結(jié)合有效性和安全性，本試驗(yàn)得出結(jié)論，5 mmol/L可作為BABA溶液誘導(dǎo)煙草PVY抗性的最適濃度。

PVY侵染煙草后，植株表現(xiàn)出的最初癥狀是葉片明脈 隨著病毒含量的升高 感染葉片最終出現(xiàn)花葉、輕微扭曲變形癥狀，直至葉片枯萎死亡。根據(jù)接種天數(shù)觀察發(fā)現(xiàn)，噴施清水（CK+mock）和5 mmol/L BABA但未接種PVY（BABA+mock）的煙草植株頂端葉片健康生長無異樣，而噴施清水后接種PVY（CK+PVY）的植株頂端葉片在7 dpi便開始出現(xiàn)明脈，10 dpi明脈非常清晰，14 dpi明脈發(fā)展成星狀壞死且葉柄與莖部的結(jié)節(jié)處也開始壞死，30 dpi 葉柄和莖部均出現(xiàn)較為嚴(yán)重的褐色壞死。相比之下，噴施BABA后接種PVY（BABA+PVY）處理的植株頂端葉片直到10 dpi才開始出現(xiàn)輕微明脈，14 dpi明脈仍未發(fā)展成壞死斑點(diǎn)，30 dpi莖部輕微壞死，由此可知，BABA對煙草PVY抗性有明顯的誘導(dǎo)作用（圖3）。

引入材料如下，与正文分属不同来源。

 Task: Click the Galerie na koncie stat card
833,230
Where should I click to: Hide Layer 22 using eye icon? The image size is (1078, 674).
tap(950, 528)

用5 mmol/L BABA和清水分別處理接種PVY的煙草，經(jīng)qRT-PCR測定發(fā)現(xiàn)，不同接種時(shí)間2個(gè)處理組植株體內(nèi)PVY表達(dá)量有明顯差異（圖4）。與清水處理相比，在4個(gè)不同接種時(shí)間，BABA處理組對PVY表達(dá)量的抑制率分別達(dá)到98.70%、96.62%、98.40%、66.89%。說明5 mmol/L BABA對煙草PVY抗性誘導(dǎo)效果明顯，可有效抑制病毒積累，生理癥狀觀察與分子檢測結(jié)果相符合。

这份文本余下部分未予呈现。